Through this collaboration, the Únicas network provides solutions to address the complexity posed by the diagnosis of rare diseases, guarantees that each patient has access to a centre that specialises in their disease, regardless of where they live, and brings together enough case studies on these diseases to generate knowledge and advance research.

It also seeks to make up for the lack of health and social care mechanisms to handle chronic diseases and those treated in the paediatric setting through facilities like Casa de Sofia, which opened this February in Barcelona.

A reference hospital in every region

The Únicas network is described as a network of hospitals that currently consists of a reference hospital in each autonomous region, all with experience in monitoring rare diseases in paediatric patients.

The network's central hub is located at SJD Barcelona Children's Hospital, the Spanish centre that treats most children with rare diseases. It is currently following up on 22,695 patients with such diseases. This hub also incorporates a group of leading institutions in different areas of knowledge: diagnosis, therapies, telemedicine and data intelligence. Moreover, it benefits from the collaboration of the ECHO (European Children's Hospitals Organization) network, which has expressed its interest in participating in the shared data programme on paediatric rare diseases.

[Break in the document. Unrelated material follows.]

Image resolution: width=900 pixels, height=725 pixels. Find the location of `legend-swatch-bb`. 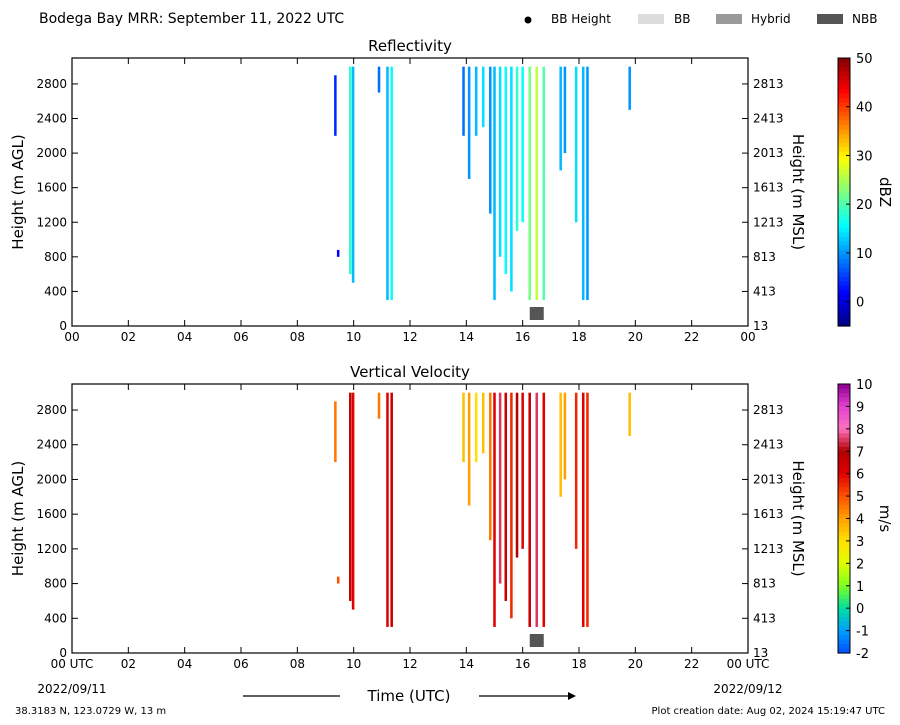

legend-swatch-bb is located at coordinates (651, 19).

Six rare diseases programmes

The hub of the Únicas network is set to lead six programmes that will be undertaken jointly with affiliated centres. The projects that have already been launched involve the Instituto de Atención a la Cronicidad [Institute for Chronic Disease Care], Casa de Sofia (in the form of the creation of a health and social care centre and including a home mechanical ventilation support centre) and a school for patients and families.

Through this network, specialist programmes are being promoted in different areas relating to rare diseases: diagnosis (precise, personalised, early and predictive); fostering innovative therapies; data intelligence (working towards personalised models for prediction and prevention); the development of telemedicine (to provide urgently and planned synchronous care support) or the Pediatric Institute for Rare Diseases (IPER), with a focus on creating a 360° comprehensive care model for affected patients.